We – a team of memory researchers at Princeton University – are exploring how memory works. Memory we use in real life, not memory that is measured in a lab.
We are looking for readers of the book “The Murder of Roger Ackroyd” who can tell us what they remember.
We have developed a short survey (~15min) to assess what readers remember. We invite those of you who have finished reading the book to participate in this survey.

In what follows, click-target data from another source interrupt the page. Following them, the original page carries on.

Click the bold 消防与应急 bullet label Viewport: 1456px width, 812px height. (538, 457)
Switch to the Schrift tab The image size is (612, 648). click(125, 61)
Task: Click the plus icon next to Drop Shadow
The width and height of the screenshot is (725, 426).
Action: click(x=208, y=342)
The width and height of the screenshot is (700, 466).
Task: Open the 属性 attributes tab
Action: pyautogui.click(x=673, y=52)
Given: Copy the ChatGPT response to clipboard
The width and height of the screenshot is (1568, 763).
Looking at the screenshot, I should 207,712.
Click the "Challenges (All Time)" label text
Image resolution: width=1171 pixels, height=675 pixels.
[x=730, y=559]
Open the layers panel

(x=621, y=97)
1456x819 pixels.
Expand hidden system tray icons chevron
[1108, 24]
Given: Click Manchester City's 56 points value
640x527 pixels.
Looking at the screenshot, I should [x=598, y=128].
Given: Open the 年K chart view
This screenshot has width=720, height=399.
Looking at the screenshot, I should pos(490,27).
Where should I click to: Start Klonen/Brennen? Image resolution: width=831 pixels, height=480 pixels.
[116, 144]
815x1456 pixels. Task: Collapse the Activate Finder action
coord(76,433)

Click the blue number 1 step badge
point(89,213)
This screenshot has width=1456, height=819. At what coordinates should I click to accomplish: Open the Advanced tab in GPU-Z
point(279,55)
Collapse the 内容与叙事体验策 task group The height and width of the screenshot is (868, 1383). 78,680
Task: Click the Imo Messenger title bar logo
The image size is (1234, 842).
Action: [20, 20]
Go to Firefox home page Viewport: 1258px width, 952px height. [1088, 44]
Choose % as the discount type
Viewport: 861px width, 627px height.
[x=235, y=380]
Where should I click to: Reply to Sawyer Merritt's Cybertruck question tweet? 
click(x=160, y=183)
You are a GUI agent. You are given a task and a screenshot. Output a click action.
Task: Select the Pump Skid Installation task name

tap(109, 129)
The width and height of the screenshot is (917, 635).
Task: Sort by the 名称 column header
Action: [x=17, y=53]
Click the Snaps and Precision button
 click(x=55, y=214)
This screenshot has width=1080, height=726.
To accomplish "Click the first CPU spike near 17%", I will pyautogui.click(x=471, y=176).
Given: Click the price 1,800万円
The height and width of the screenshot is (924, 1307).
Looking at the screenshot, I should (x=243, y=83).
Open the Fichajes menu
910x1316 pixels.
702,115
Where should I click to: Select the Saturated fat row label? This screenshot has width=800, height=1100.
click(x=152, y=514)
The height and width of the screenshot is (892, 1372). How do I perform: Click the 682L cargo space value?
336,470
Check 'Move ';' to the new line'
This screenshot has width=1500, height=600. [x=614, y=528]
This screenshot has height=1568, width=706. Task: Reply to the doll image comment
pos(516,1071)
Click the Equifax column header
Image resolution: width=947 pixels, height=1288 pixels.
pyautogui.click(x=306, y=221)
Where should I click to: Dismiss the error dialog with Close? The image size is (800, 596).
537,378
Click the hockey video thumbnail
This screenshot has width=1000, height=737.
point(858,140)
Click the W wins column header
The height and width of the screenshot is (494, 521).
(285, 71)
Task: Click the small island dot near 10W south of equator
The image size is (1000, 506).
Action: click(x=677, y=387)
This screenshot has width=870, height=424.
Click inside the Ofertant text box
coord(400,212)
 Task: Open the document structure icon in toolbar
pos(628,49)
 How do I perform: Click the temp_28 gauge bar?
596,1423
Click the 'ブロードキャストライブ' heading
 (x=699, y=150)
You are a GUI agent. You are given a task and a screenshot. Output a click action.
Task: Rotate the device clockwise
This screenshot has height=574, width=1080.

Your participation will help provide the first glimpse of memory of such long narratives and may fuel much progress in studying memory processes in everyday settings. We value your participation and will offer the opportunity to enter a lottery for a $25 Barnes & Noble Gift Card upon completion of the survey, contingent on correct responses to a few basic questions about the book plot.
Who is eligible?
Readers of The Murder of Roger Ackroyd book who have finished reading the entire book within the last month, and who have not taken this survey before. Must also be 18 or older and currently reside in the United States.
What will I do?
You will be asked to recall events from the book and to answer 10 multiple choice questions about the order of events in the book. The estimated time for the full survey is 15 minutes.
Want to know more?
The project is being conducted by Drs. Mariya Toneva, Uri Hasson, and Ken Norman at the Princeton Neuroscience Institute. Feel free to reach out at mt6949@princeton.edu.
To begin the survey, please follow the link below.
https://princetonsurvey.az1.qualtrics.com/jfe/form/SV_6s7QxEXuMkOXHYG?source=argcomment
We thank you for your time and participation.
Well, that’s fascinating. I haven’t read the book in twenty years. Does rereading count? I mean, I remember who the murderer is, but that’s about it.